Racialiste est en effet le vrai nom de l’idéologie qui, avec précaution, mots codés et pas après pas, est distillée ici  : la hiérarchisation de l’humanité. C’était aussi le message des saluts nazis d’Elon Musk et de Steve Bannon …

Et voici Zita !

Après le spectacle s’adressant aux masses (Murmures !), puis la sélection de l’élite endoctrinée (Sophiapolis), nos croisés du racialisme entendent ouvrir à Moulins, à la rentré 2026, une école privée hors contrat, dite « Cours Zita ».

Zita de Bourbon-Parme fut, par son mariage, la dernière « impératrice d’Autriche-Hongrie », auquel les conseils ouvriers à Vienne et Budapest ont mis fin en 1918. Elle a survécu jusqu’en 1987, avec une réputation de personne très croyante, dont se sont emparés les courants intégristes qui réclament sa canonisation, non actée à ce jour.

Bon, laissons reposer cette dame, et voyons qui dirige la campagne pour l’ouverture de cette école et avec quel contenu. Car voici, après Janus-Senet-Polliste, un second larron, répondant au patronyme de Florent Ly-Machabert (prononcer Lys, comme fleur de lys !), qui se présente comme un « économiste », expert en finance, rente et patrimoine, et qui intervient à l’université d’été de Sophiapolis sur le thème : A-t-on raison d’opposer économie financière et économie réelle ?

Cet économiste « libéral-conservateur », qui sur les blogs de la droite ultra appelle à des économies budgétaires radicales façon Milei et Musk, ne crache pas pour autant sur les déductions fiscales et les captations d’aides publiques : il préconise une finance intégrée à ce fameux « réel » peuplé d’anges et de démons dont on parle à Sophiapolis en juillet, une finance enracinée et pas cosmopolite, chrétienne et pas mondialiste, à travers son officine, Samarie & Cie, affichée comme financeur du cours Zita sur le site de celui-ci après … Murmures de la cité.

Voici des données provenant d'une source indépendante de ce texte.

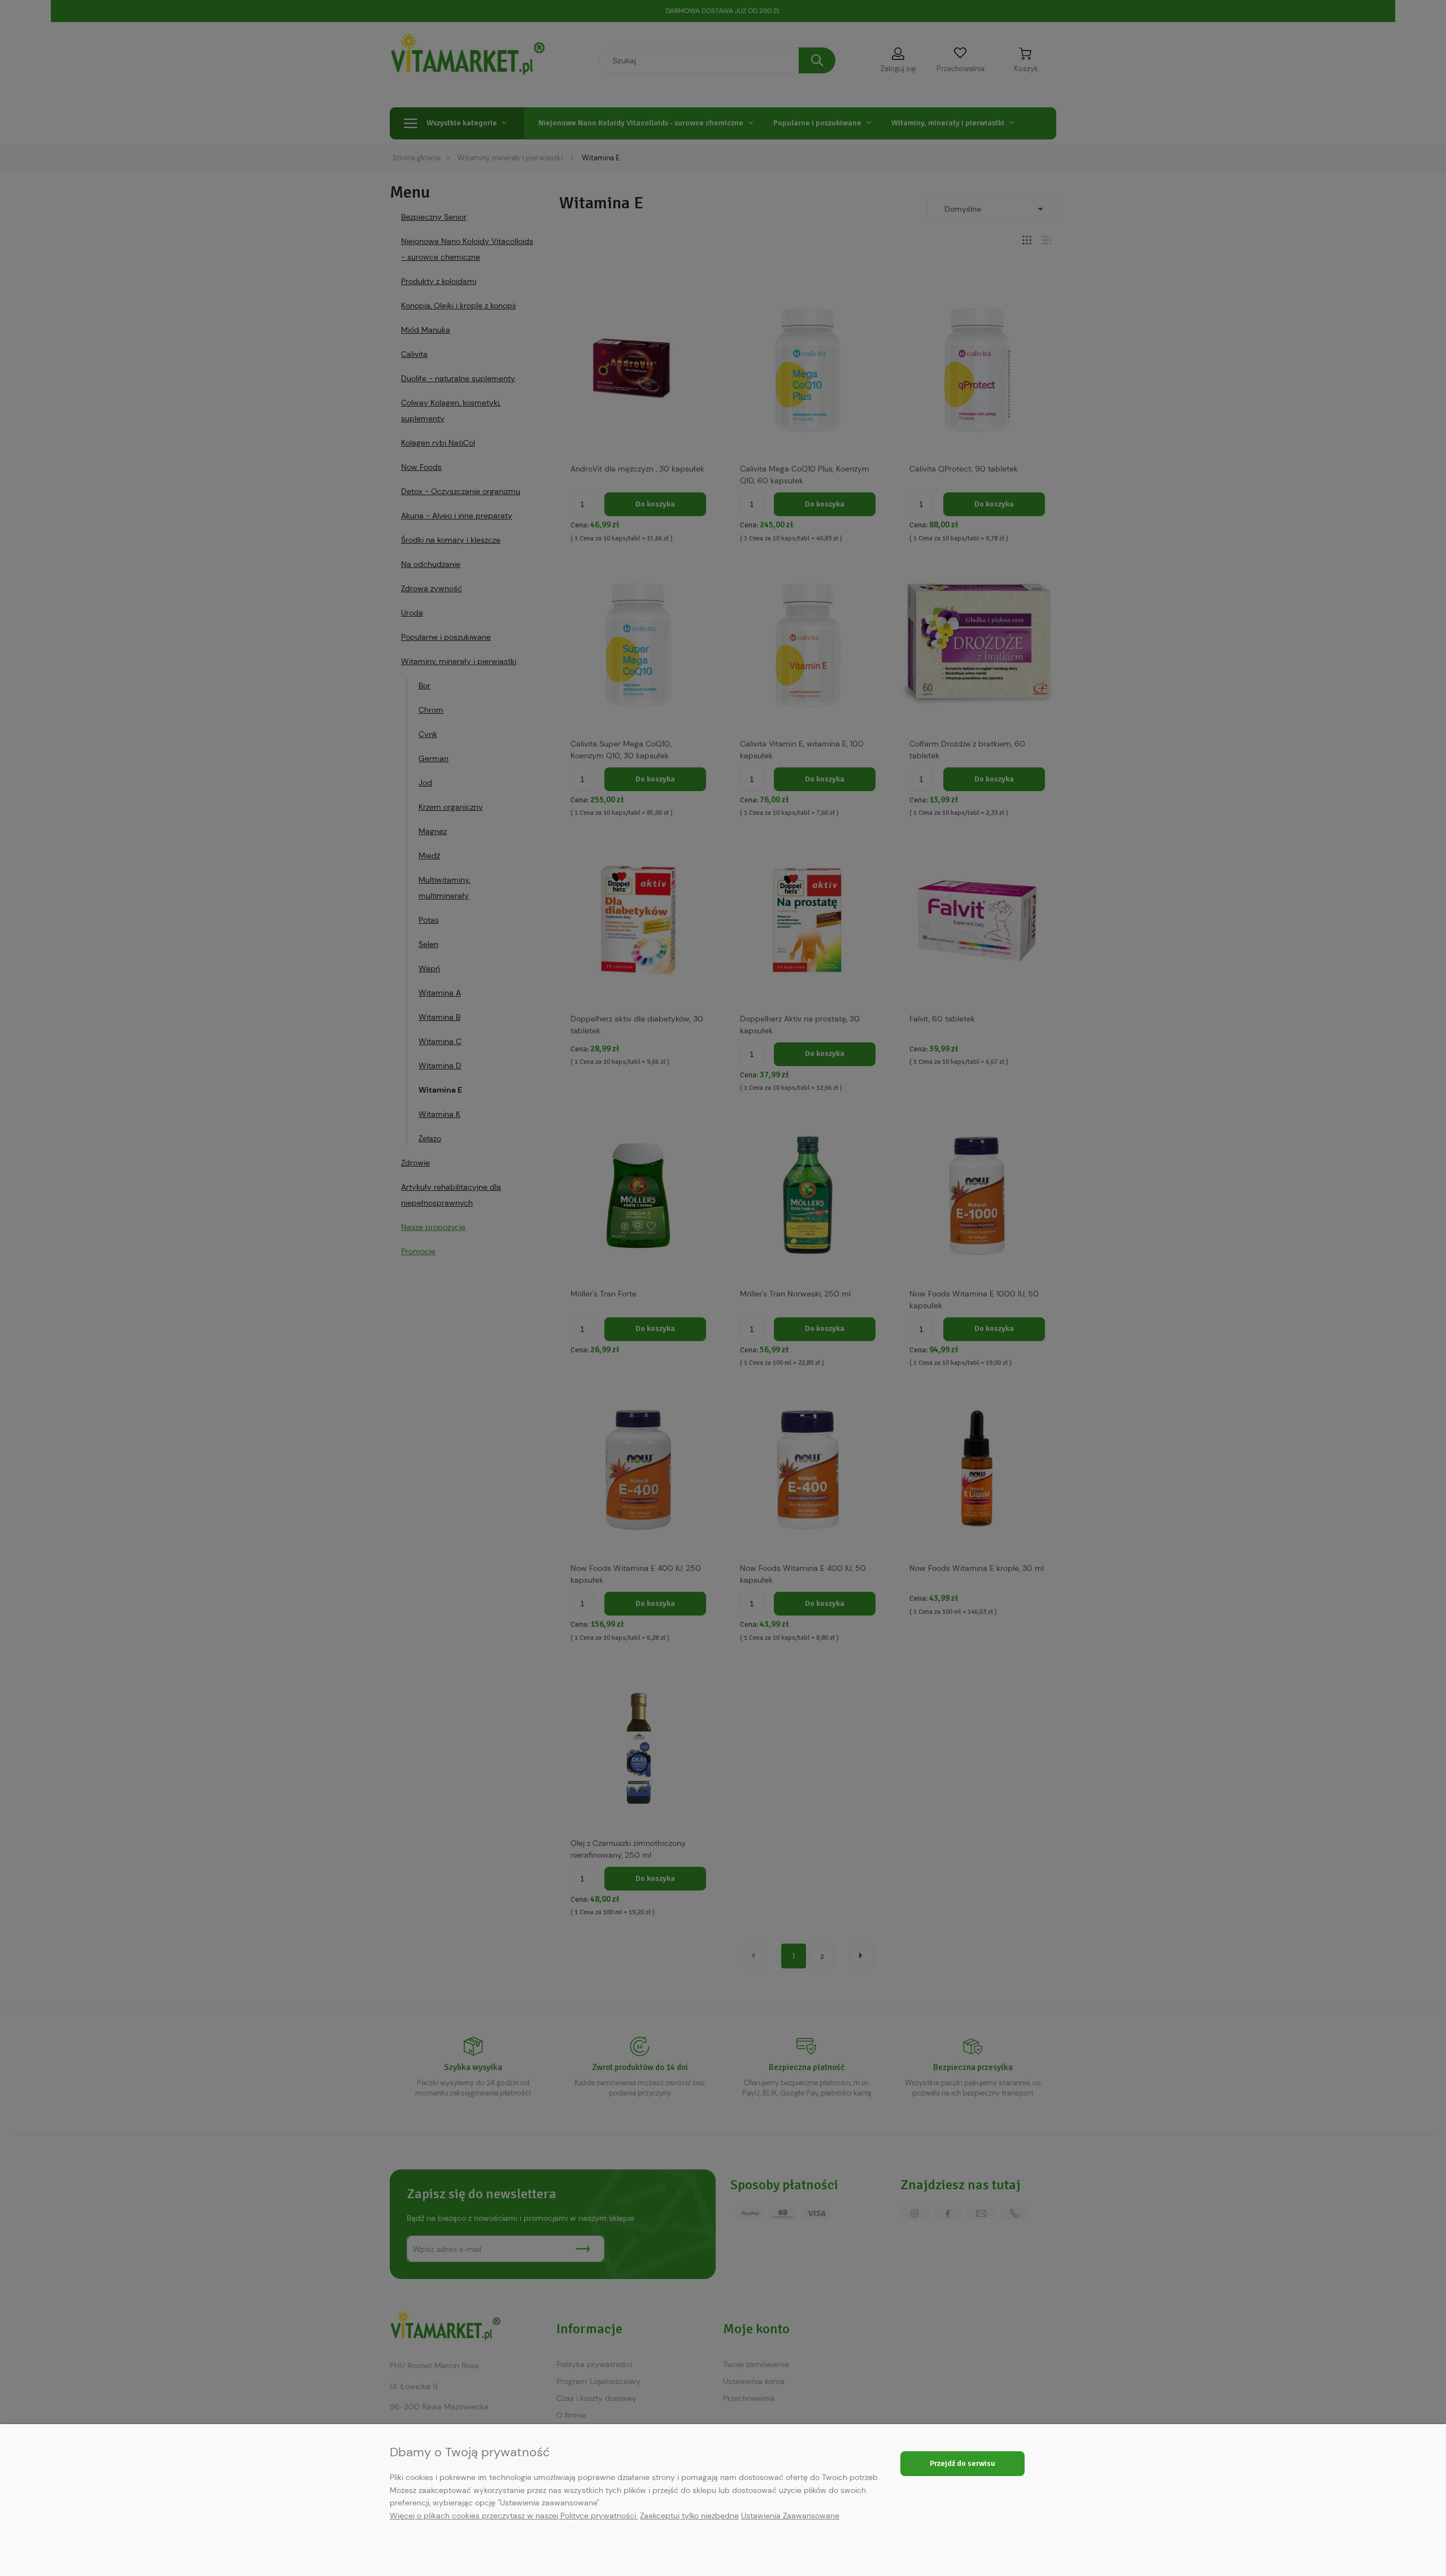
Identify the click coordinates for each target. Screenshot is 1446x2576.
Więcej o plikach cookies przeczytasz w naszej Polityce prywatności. (514, 2515)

Quand au contenu, la vocation à l’endoctrinement des enfants est affichée ouvertement  : « foi, résilience et service » en seraient les piliers, avec l’ « anthropologie traditionnelle ». A la différence des écoles ouvertement crées par des structures de la galaxie Serin, Espérance Banlieue (sic !) et Excellence Ruralité (re-sic !), le public visé semble riche et pourvu en rente foncière : fauconnerie, escrime et équitation, comme à Murmures et comme à Sophiapolis, sont présentés comme étant au rendez-vous « pédagogique » !

Disons le : ce fanatisme « pédagogique » est très bien, trop bien connu. Il a donné deux, trois, de nombreux Bétharram …

Pitié pour les enfants !

 

Moscou, vous avez dit Moscou ?

Dans l’inénarrable et volubile communiqué du RN en défense de « Murmures » en date du 28 mai dernier, l’un des passages les plus amusants est sans conteste celui qui s’en prend à la FSU-Allier pour avoir dénoncé la captation de fonds publics par Murmures. Dès qu’il est question d’argent, ces messieurs sont émoustillés. Subventions publiques et crédits d’impôts sont les deux mamelles de ces ennemis des services publics et de la fiscalité !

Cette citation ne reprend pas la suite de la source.